[Banned book] Lucina sine Concubitu. Lettre addressée à la Societé Royale de Londres,
dans laquelle on prouve, par une évidence incontstable, tirée de la raison & de la pratique, qu'une femme peut concevoir, sans avoir de commerce avec aucun homme. Traduit sur la quatrième edition angloise [by Moet], avec un commentaire trés curieux, qui ne s'est pas encore trouvé dans les editions précedentes. d'Abraham Johnson [= Sir John Hill]. London, no publisher, 1750, (16),72 p., each page with typographical border decoration, contemporary calf with ribbed and gilt back, 12mo.
Gay-Lemonnyer II, 917; Rose 2320 (2nd edition from the same year); cf. De Vries 477a (2nd Dutch ed., The Hague, 1779).
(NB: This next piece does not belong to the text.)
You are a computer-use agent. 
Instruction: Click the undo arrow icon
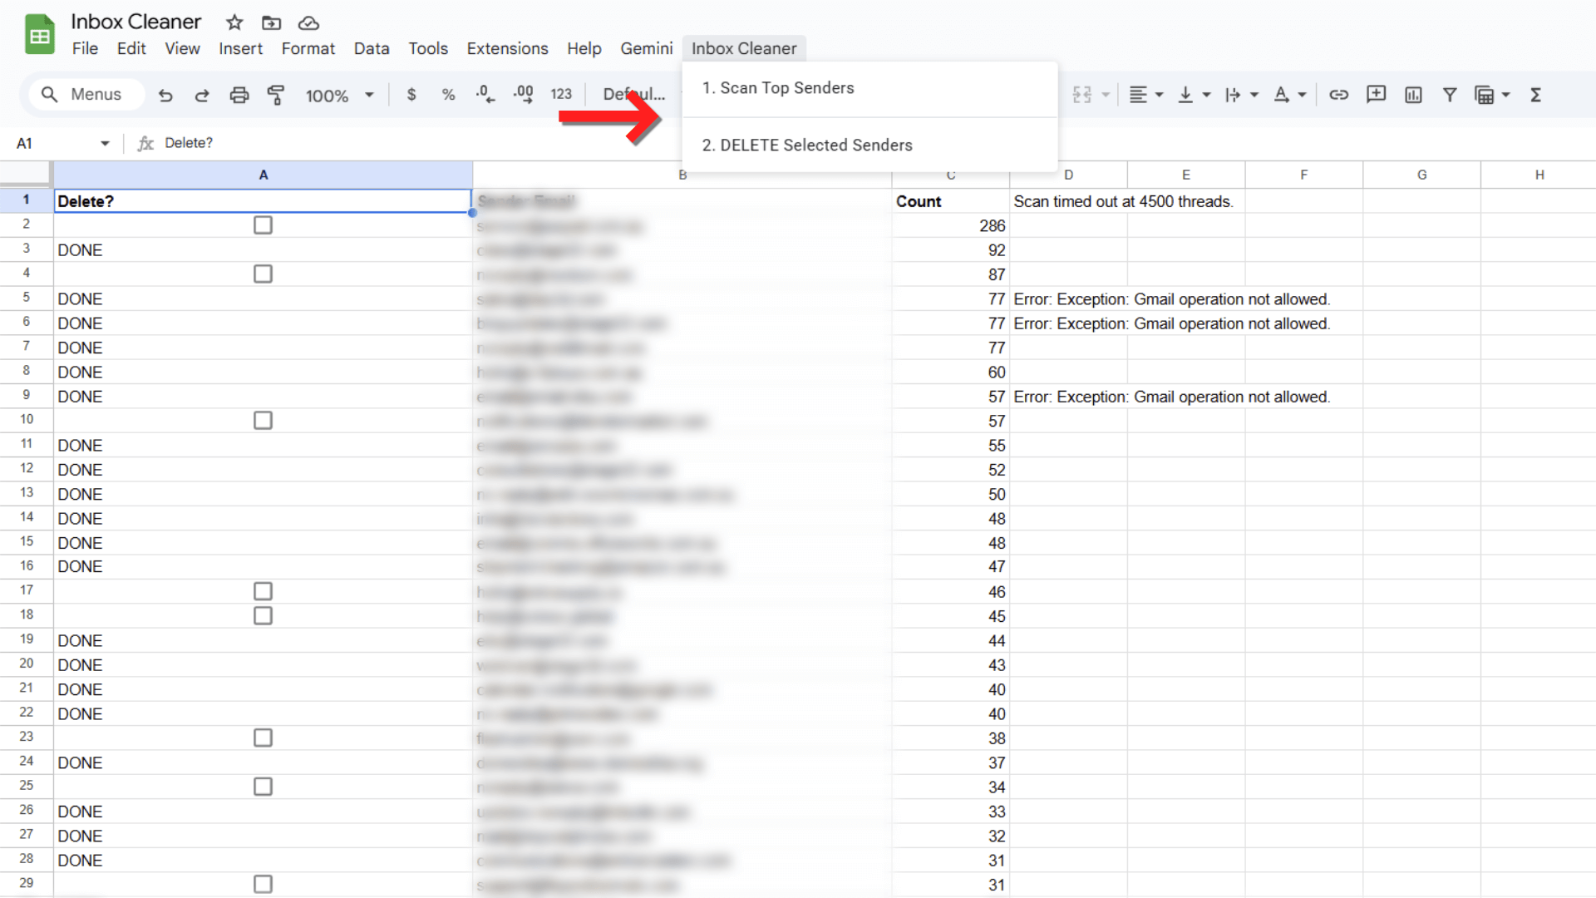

Fine copy of the first French edition of a lovely satire on women who claimed to have become pregnant without having slept with a man. This first French edition was confiscated upon release and condemned to be burned by the French government, but was nevertheless reprinted many times and translated into various languages. An answer to our letter exists by Richard Roe, from the same year and with place London [= Netherlands], in which the opposite happens: Concubitus sine Lucina, ou le plaisir sans peine (sleeping with a man without becoming pregnant). Not surprisingly, the books are occasionally found together.